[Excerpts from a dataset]
================================

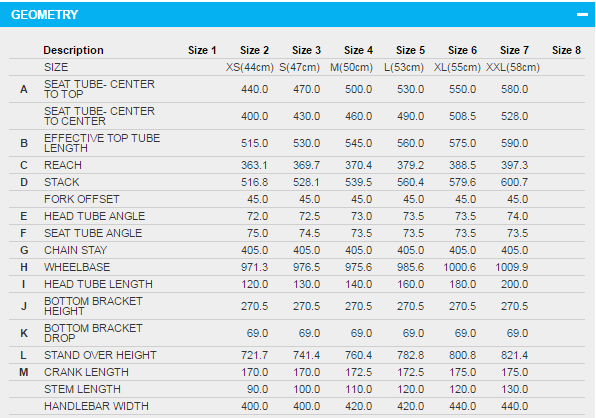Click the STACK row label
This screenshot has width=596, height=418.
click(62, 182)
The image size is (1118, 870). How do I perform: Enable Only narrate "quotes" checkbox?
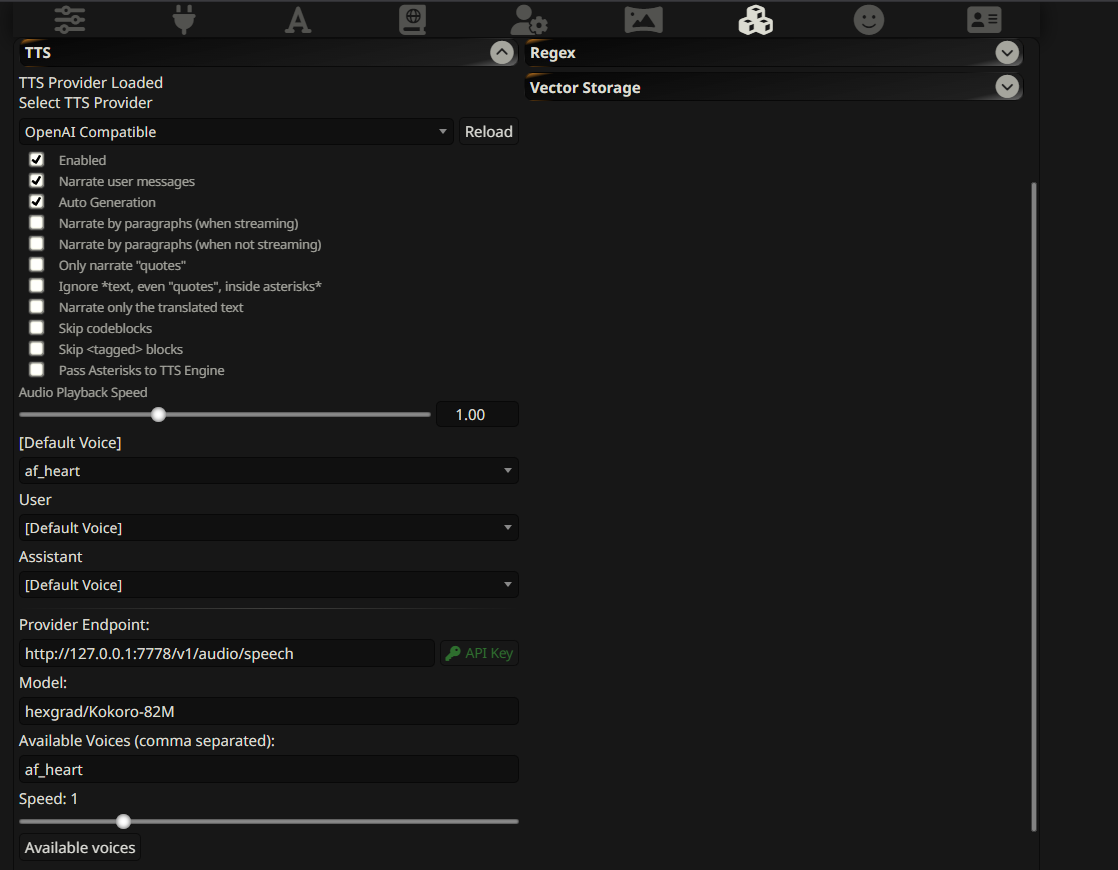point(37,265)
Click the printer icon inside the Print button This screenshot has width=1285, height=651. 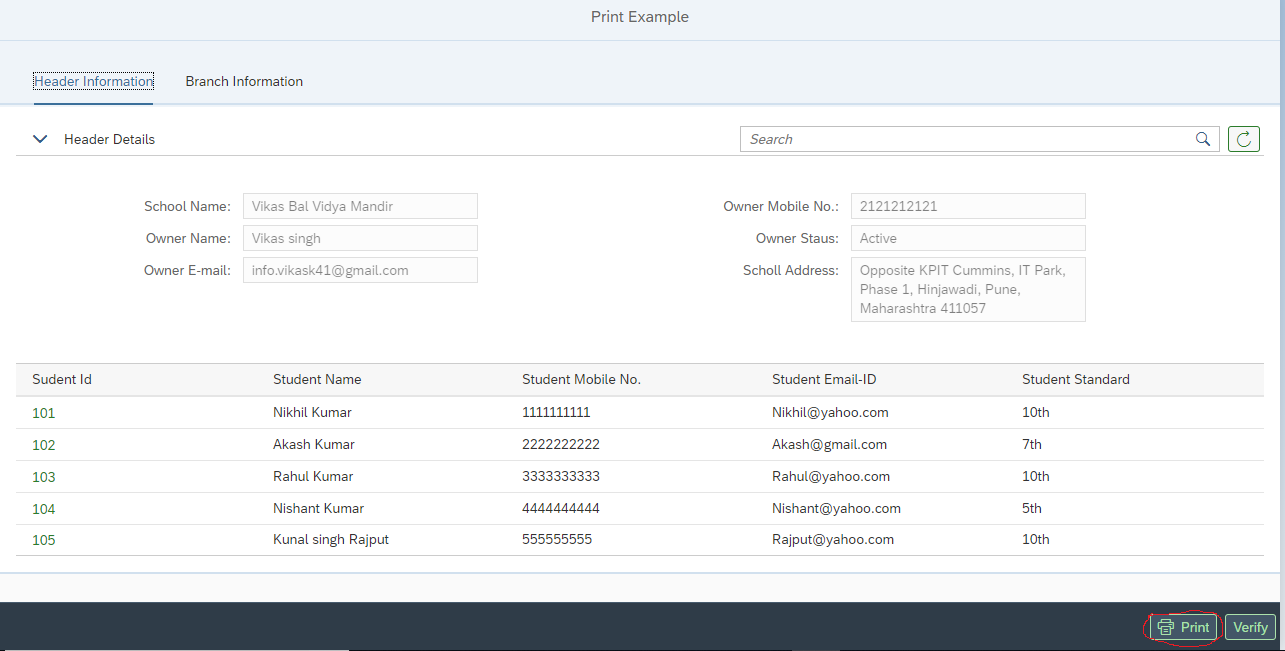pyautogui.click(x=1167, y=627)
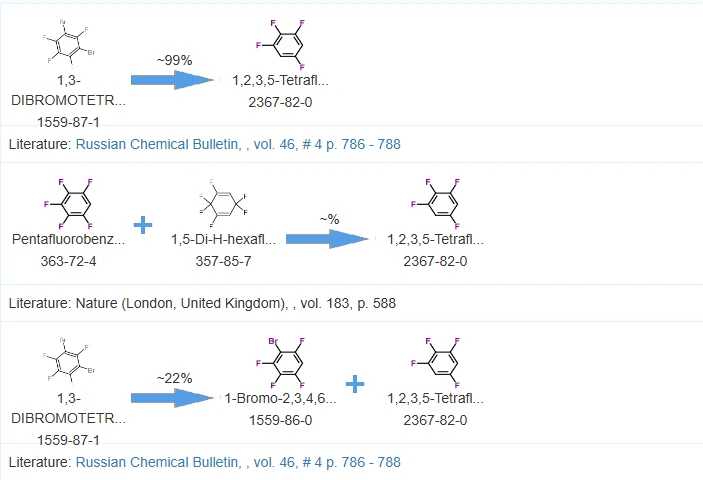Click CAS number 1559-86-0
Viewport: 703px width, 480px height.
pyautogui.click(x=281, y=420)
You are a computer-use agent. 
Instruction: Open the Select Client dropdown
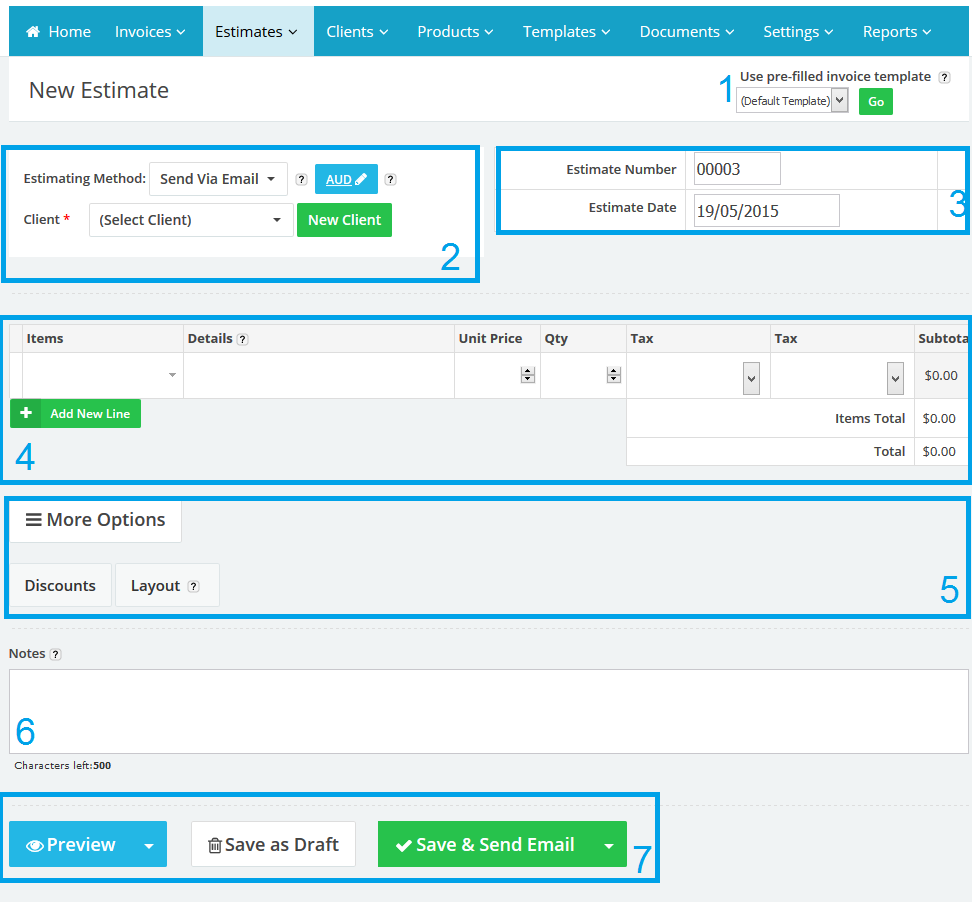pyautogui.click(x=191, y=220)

================================

ACTIVITY:
Once you find the line containing "You are a computer-use agent.", retype it and every line after it through the last line of the records above, exactly. Add nothing else, and leave out the pictures.

TASK RESPONSE:
You are a computer-use agent. 
Instruction: Open the Select Client dropdown
pyautogui.click(x=191, y=220)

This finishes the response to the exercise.